QUOTED TEXT ::
--*--
In designing the sound for the radio play ‘Under the Forest’, and the sound poem ‘LadySwamp’, the immediate question in each case became – what space is to be created? Is it to have fidelity to something known, something ‘real’, something from memory?

This is a problem of the authentic. I would argue that one is never able to create an authentic ‘anything’. One’s view is always mediated by the attributes of culture; sites prey to the operations of power, embodiment and history. Likewise, the object in question is also constituted by its own set of contingencies, rendering it impossible to describe as authentic. Far from this being a difficulty, it is in fact a liberation; one can (and must) choose a position to work from, a set of biases to shape with, which opens up many possibilities for the designer.

In abandoning the authentic, one necessarily creates a contrivance. I decided from the outset that this position should be self-evident in the sound design, that the listener must be aware of the constructions. This is attempted in the first few seconds of the radio play by chopping(!) the sound of wind, slicing it into audio snippets to disrupt any sense of a ‘real’ landscape, and hopefully demonstrate that what is to follow is knowingly an assemblage. These introductory few seconds are intended to momentarily unsettle the listener and place them in the same position as the makers, that is, of having to contribute to the realization of the work.

This is all well and good, designing a sonic space with these knowing assumptions, but this space is not static. The moment one introduces a narrator, the scene becomes markedly more complex. From what position is their revelation given to us? Is the narrator reliable and omniscient, or flawed and partial? Understanding this terrain, and what Patrick refers to as the ‘scale of resonance’, was key to my task of rendering sound for the radio play.
--*--
DATA ::

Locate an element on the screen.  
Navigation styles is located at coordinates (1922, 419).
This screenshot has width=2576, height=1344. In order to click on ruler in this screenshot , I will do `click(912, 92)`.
--*--
EXERCISE SET ::
1. Reproduce the sound design passage word for word, from "In designing the" up to and including "for the designer.".
2. Summarize the sound design passage in two sentences.

SOLUTIONS BY TASK ::
1.
In designing the sound for the radio play ‘Under the Forest’, and the sound poem ‘LadySwamp’, the immediate question in each case became – what space is to be created? Is it to have fidelity to something known, something ‘real’, something from memory?

This is a problem of the authentic. I would argue that one is never able to create an authentic ‘anything’. One’s view is always mediated by the attributes of culture; sites prey to the operations of power, embodiment and history. Likewise, the object in question is also constituted by its own set of contingencies, rendering it impossible to describe as authentic. Far from this being a difficulty, it is in fact a liberation; one can (and must) choose a position to work from, a set of biases to shape with, which opens up many possibilities for the designer.

2. The writer argues that nothing can be created as authentic, because both the designer's view and the object are shaped by contingencies, and treats this as a liberation that lets the designer choose a position and a set of biases. The radio play's sound design therefore makes its contrivance self-evident, chopping the opening wind sound to disrupt any sense of a real landscape, and the sonic space becomes more complex once a narrator is introduced.